Dr. Broska diagnosed Parikh with major depressive disorder (apparently due to her prior history, as the diagnosis reads, "Major depressive disorder, by history") and cognitive disorder, and opined that Parikh would need assistance managing funds due to these conditions. Id.

4. Dr. Lopez, The State Agency Review Psychologist

On July 29, 2005, Dr. Robert Lopez, Ph.D., a state agency review psychologist, assessed Parikh's residual functional capacity based on his review of the record of medical evidence available at that time and his interviews with Dr. Moy and Dr. Shpitalnik the day before. R. at 110-128. Dr. Moy told Dr. Lopez that Parikh had collapsed on July 7, 2005, and he had referred her for a cardiological workup. Id. at 111. Dr. Moy also said that as far as he could tell, Parikh was no longer paranoid, but that Dr. Shpitalnik would have more information. Id. Dr. Shpitalnik told Dr. Lopez that Parikh was somewhat improved but still depressed and anxious, which continued to impose slight limits on her attention and concentration. Id. at 110. Dr. Shpitalnik opined that if she continued to comply with treatment she "should be able to perform" substantial gainful activity by February of 2006. Id.

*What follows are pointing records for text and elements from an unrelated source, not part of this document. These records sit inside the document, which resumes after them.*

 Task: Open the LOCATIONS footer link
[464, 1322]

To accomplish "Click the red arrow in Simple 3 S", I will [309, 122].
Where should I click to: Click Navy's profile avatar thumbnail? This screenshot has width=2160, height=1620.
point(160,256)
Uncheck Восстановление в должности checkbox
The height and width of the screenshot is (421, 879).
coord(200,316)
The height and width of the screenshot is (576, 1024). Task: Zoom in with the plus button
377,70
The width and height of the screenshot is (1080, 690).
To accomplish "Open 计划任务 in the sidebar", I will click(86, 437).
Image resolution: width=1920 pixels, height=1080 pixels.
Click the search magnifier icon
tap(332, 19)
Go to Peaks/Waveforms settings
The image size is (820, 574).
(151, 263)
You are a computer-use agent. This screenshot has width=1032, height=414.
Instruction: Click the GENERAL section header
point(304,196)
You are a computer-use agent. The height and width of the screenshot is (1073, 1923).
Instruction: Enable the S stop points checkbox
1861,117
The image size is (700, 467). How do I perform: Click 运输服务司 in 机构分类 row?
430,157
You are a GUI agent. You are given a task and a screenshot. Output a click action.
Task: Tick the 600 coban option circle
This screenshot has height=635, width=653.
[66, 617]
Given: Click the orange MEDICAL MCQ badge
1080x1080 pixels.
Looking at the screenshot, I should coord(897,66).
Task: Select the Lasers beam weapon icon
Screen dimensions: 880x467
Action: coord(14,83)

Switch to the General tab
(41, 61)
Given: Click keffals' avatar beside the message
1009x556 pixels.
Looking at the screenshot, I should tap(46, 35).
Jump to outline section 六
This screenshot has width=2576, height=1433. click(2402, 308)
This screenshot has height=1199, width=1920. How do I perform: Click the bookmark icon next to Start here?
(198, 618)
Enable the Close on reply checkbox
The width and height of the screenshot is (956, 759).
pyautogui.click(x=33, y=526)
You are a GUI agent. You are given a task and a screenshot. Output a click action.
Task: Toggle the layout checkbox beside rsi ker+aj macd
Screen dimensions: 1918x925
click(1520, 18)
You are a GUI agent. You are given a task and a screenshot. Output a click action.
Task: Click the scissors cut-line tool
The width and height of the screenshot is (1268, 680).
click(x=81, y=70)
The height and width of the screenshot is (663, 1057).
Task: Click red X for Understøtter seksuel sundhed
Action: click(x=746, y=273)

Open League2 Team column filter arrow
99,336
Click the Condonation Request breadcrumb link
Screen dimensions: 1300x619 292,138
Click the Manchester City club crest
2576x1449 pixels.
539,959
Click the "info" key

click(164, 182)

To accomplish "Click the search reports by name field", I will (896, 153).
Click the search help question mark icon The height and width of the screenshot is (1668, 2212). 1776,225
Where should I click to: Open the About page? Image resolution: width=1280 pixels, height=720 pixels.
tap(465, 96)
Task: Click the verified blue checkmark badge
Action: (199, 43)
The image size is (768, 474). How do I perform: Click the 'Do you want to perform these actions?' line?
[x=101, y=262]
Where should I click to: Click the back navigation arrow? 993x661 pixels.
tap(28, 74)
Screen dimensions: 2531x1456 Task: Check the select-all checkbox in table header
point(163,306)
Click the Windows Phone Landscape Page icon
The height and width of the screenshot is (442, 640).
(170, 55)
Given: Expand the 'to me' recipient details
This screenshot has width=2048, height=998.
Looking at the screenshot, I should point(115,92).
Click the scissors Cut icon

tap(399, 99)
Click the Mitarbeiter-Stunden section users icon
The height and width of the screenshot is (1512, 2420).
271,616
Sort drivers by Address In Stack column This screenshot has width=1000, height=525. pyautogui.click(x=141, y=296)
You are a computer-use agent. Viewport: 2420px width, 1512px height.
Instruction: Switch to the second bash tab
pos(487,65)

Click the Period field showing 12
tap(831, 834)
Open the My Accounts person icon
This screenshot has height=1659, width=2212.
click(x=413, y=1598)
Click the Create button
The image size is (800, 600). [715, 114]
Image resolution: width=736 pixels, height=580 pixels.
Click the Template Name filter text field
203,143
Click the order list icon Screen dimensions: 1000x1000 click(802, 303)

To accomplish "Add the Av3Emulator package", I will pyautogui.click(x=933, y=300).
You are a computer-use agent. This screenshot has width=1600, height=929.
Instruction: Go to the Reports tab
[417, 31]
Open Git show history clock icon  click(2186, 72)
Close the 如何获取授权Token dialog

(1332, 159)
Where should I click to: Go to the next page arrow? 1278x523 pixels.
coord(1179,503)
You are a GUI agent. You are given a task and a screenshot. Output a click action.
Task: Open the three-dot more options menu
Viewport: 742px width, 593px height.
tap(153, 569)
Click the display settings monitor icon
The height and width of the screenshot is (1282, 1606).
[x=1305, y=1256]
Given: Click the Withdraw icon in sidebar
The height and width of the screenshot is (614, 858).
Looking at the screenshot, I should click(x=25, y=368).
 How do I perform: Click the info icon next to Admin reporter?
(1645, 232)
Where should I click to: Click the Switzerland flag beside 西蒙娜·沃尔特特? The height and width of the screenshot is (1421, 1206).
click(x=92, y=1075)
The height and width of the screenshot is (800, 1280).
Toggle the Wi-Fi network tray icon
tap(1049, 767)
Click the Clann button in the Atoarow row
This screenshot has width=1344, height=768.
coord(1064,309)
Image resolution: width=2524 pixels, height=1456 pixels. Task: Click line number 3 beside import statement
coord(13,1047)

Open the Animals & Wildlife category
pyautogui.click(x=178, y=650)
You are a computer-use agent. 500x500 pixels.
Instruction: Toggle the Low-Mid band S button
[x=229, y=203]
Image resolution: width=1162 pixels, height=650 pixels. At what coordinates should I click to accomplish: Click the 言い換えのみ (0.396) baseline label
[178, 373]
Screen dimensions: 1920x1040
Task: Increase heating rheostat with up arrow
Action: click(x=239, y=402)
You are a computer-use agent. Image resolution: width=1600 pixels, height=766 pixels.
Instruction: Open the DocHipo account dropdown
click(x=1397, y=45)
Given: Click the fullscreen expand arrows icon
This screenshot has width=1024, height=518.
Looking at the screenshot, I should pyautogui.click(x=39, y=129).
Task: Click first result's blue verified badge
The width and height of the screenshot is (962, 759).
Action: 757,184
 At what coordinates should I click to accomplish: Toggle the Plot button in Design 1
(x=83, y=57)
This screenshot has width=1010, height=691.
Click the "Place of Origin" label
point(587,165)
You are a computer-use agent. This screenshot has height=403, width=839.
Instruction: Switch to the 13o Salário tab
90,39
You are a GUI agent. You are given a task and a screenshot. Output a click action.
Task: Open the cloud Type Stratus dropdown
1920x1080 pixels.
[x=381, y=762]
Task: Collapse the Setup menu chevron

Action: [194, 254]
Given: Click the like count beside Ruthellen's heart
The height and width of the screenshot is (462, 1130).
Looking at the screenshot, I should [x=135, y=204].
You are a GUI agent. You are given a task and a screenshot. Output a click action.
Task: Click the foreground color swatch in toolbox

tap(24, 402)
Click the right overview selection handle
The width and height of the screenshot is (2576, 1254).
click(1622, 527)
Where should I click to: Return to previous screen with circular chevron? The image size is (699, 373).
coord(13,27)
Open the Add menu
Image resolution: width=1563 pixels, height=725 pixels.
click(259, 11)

Dr. Lopez concluded that Parikh was moderately limited in her ability to "understand and remember detailed instructions"; to "carry out detailed instructions"; to "maintain attention and concentration for extended periods"; to "interact appropriately with the general public"; and to "set realistic goals or make plans independently of others." Id. at 126-27. He concluded that she was not capable of following supervision, relating appropriately to coworkers, or performing substantial gainful activity at that time, but that by February of 2006 she would be able to perform jobs not involving a high degree of stress. Id. at 128.

C. Procedural History

On June 15, 2005, Parikh applied for disability insurance benefits based on headaches, anxiety, and major depression. R. 54-59. She initially claimed that the onset of her disability occurred on February 1, 2005, id. at 54, 59, but at the hearing she revised this date to March 8, 2005. Her claim was denied by the Social Security Administration on August 5, 2005. Parikh requested a hearing before an Administrative Law Judge ("ALJ"), which was conducted on January 31, 2007. Id. at 158-81. ALJ Brian W. Lemoine conducted the hearing and, on February 7, 2007, rejected Parikh's disability claim by written decision.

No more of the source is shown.